Telling a person undergoing a stress reaction that he has chosen to feel this way can be a great way to have your head taken off. Yet at some level it is true.
Stress is a reaction to an event, not the event itself, and it is a reaction that can in turn be moderated and muted. Not necessarily easily, but it can be done. Exercise, visualization, deep breathing, hypnosis, therapy, counseling, coaching, meditation, distraction, re-focusing or re-framing are all cognitive behavior techniques that can be used to re-learn stress reactions.
My favorite technique is to tell myself that there is some guy on the other side of the world who is not the least concerned about this event, not the least stressed out, couldn’t care less. Of course, my emotions yell back at me: “Okay, that may be but that’s just because it is not happening to him.”

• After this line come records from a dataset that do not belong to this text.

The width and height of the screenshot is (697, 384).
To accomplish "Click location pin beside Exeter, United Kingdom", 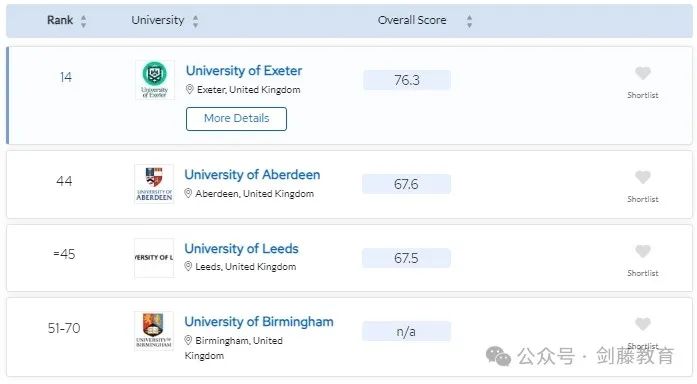I will pos(189,89).
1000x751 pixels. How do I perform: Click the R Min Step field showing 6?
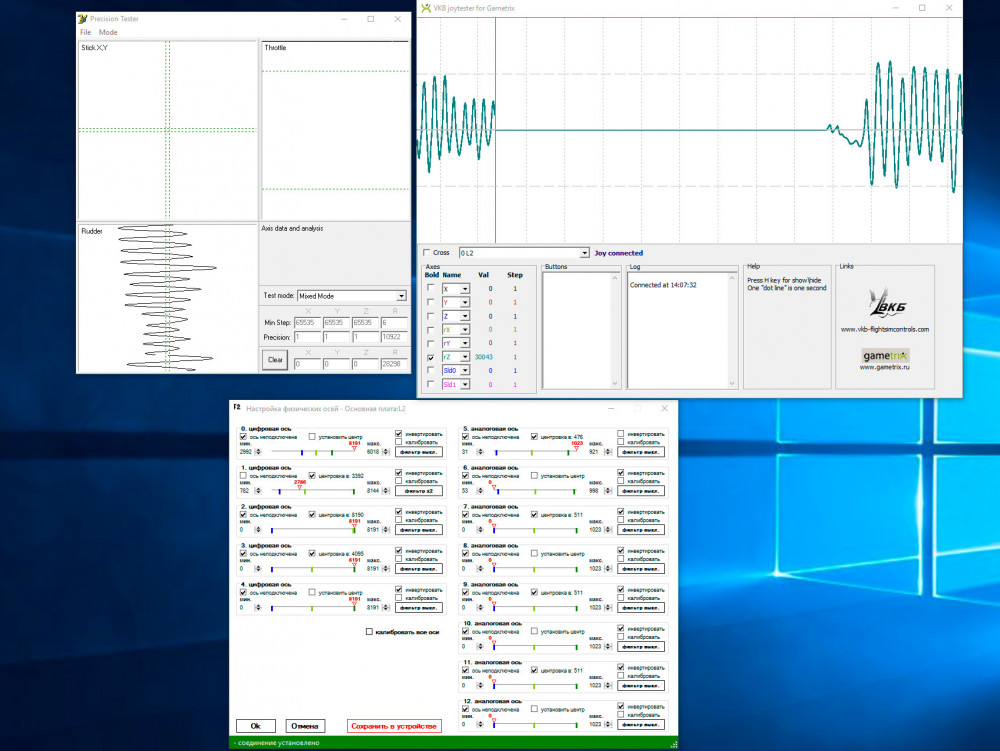(394, 322)
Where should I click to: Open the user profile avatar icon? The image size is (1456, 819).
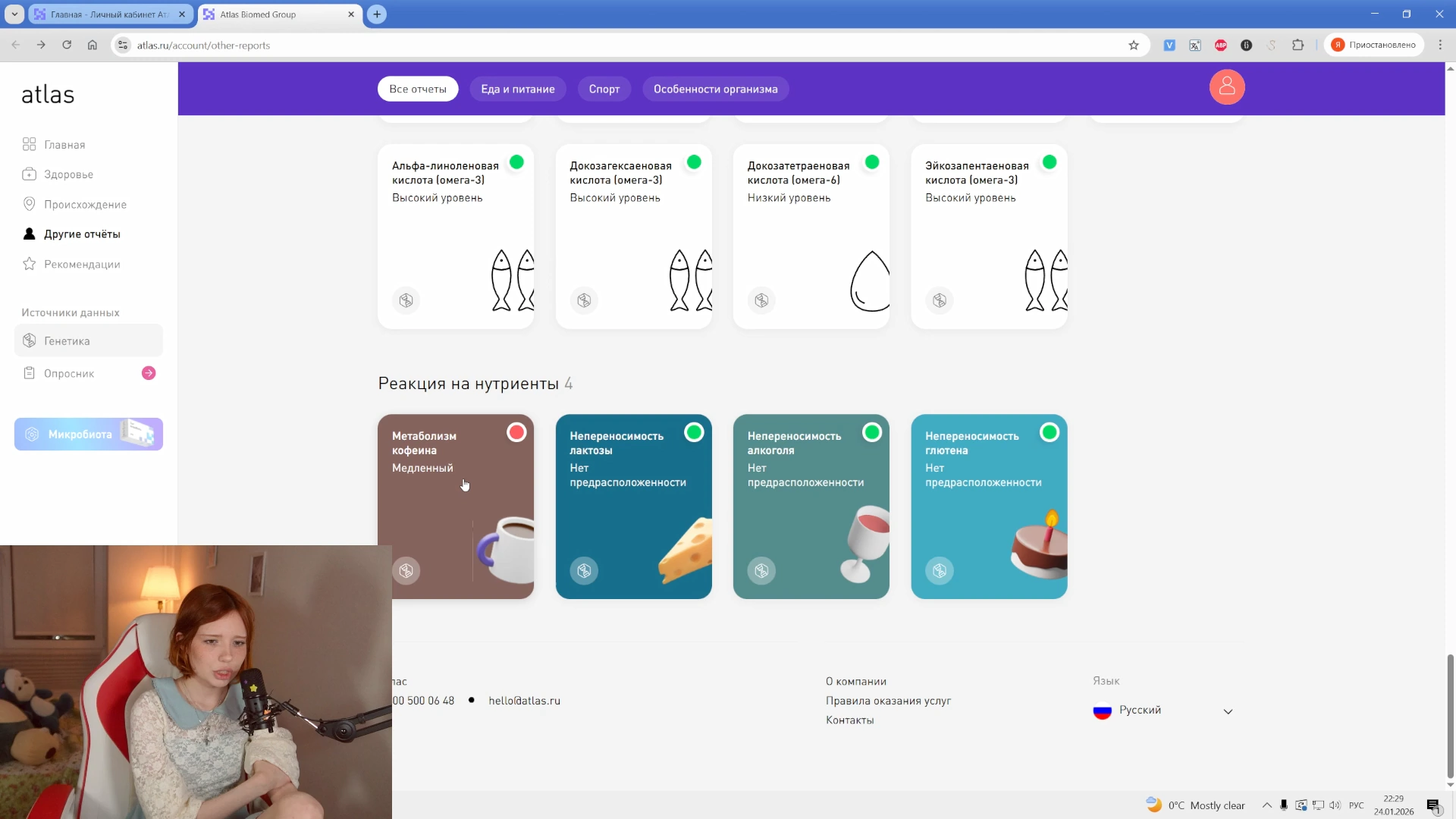coord(1226,87)
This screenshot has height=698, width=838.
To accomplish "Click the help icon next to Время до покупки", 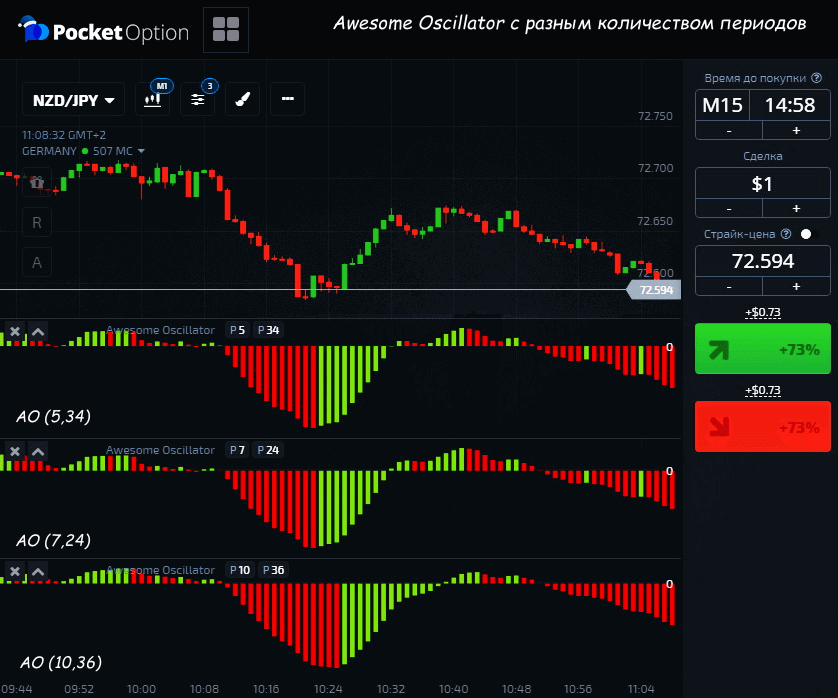I will [816, 77].
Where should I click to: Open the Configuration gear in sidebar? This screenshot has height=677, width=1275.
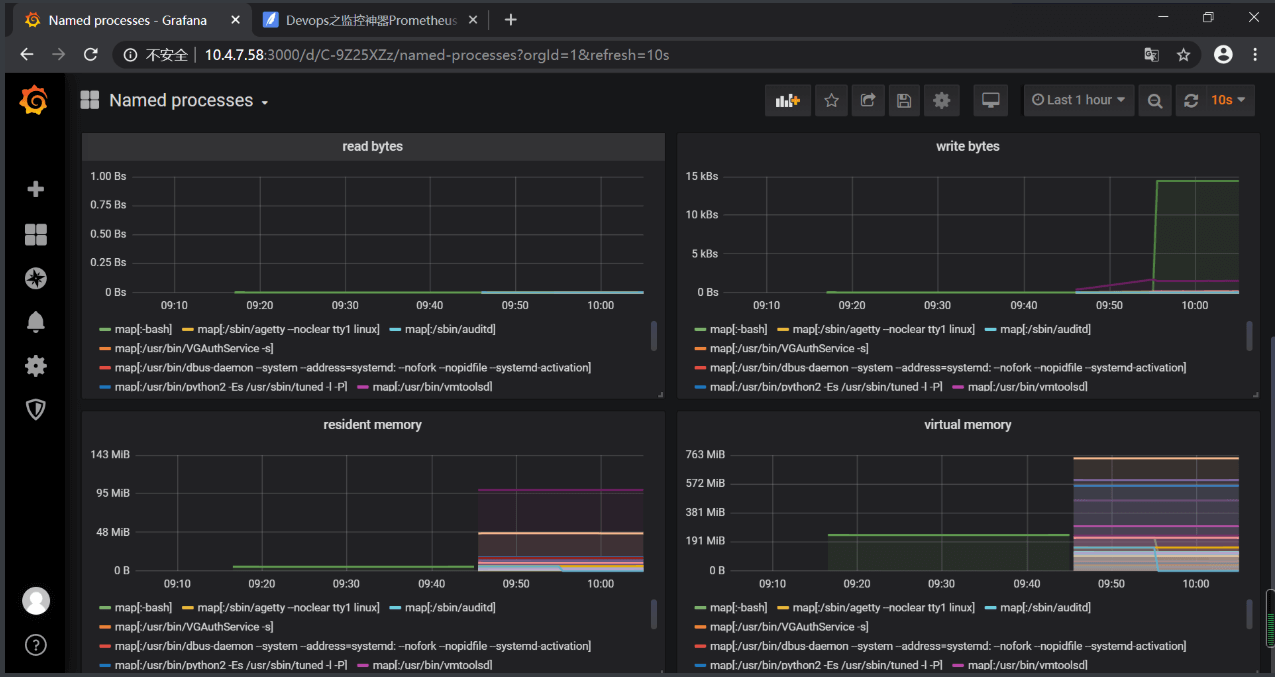[x=35, y=366]
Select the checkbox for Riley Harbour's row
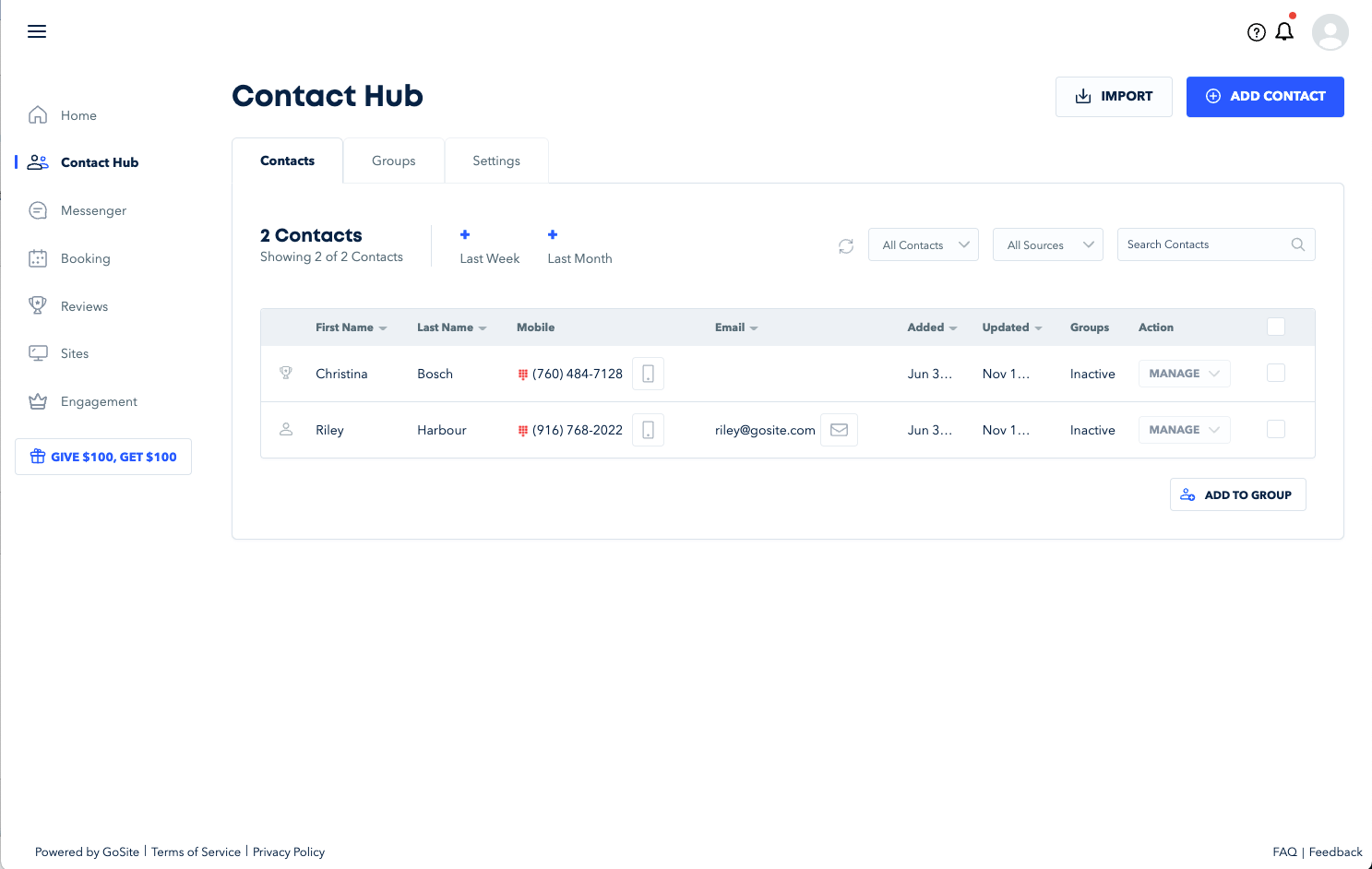 (x=1276, y=428)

To which my reply is, “You want to be effective? You want to be at your best? Relax and be that non-involved other-side-of-the-world person, at least until you resolve this issue. Don his emotional indifference as if it were armor, use his calm, his tranquility. Lighten up, settle down, Zen your way to success.”
It’s not a panacea but it frequently works and always reduces my anxiety levels, increases my creativity, and boosts my energy or re-directs it in positive ways.
“There is nothing but that thought, does not make it so.”
“As a man thinketh in his heart, so is he.”
“Do the thing you fear and the death of fear is certain.”